A gastrostomy tube feeding should be treated as a normal meal.
The procedure must never be rushed, and the atmosphere should be pleasant and relaxing for the patient. The prescribed feeding may be a commercially prepared formula or a special preparation from the hospital food service.
The procedure for administration of a gastrostomy tube feeding is as follows.
a. Review the patient’s clinical record to verify physician’s order for the amount and type of tube feeding.
b. Wash your hands.
c. Collect the necessary supplies and equipment.

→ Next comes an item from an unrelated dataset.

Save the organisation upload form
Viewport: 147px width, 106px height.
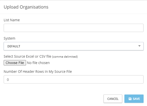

(1) Feeding solution, as prescribed.
(2) Large bulb syringe or catheter tip 50cc syringes.
(3) Tap water.
(4) Graduated container for measuring.
d. Prepare the tube feeding, as ordered.
(1) For 1/4, 1/2, or 3/4 strength feeding, mix the solution with the appropriate amount of water to obtain the desired strength.
(2) Always check the label of a commercially prepared formula for expiration date.
(3) When mixing a feeding formula, label with date, time, and initials.
(4) Warm solution to room temperature to prevent cramps and gas formation.
e. Approach and identify the patient and explain procedure.
f. Provide for patient privacy.
g. Place patient in semi-fowler’s position in bed to promote digestion.
h. Fold top linen down to expose gastrostomy tube and protect area with towel.
i. Attach the syringe to the clamped gastrostomy tube.
(1) Remove plunger if using a 50cc catheter tip syringe.
(2) Remove bulb from bulb syringe.
j. Check patency of the tube by pouring a small amount of water from the graduated container into the syringe.
(1) Remove clamp.
(2) If water flows freely, the tube is patent.
(3) If water does not flow freely, notify the professional nurse.
k. Pour feeding solution into the syringe.
(1) As solution flows into the stomach, tilt the syringe to allow air bubbles to escape.
(2) Add more solution to the syringe when about one quarter of it remains.
(3) Increase or decrease the flow rate by raising or lowering the syringe.
(4) Depending upon the solution’s consistency, and the amount, feeding may take 10 to 20 minutes.
l. After administering the ordered amount of feeding solution, flush the tube with 30 ml of water to clear the feeding solution residue.
m. Clamp or plug the tube to prevent leakage.
n. Instruct patient to remain in a sitting position for 30 minutes to enhance normal digestive process.
o. Record feeding on intake and output record. Record procedure and the patient’s tolerance in the nursing notes.
p. Check back with the patient. He should not feel overly full or nauseated. Report these symptoms to the professional nurse at once. Gastric distress may require adjustment of feeding schedule.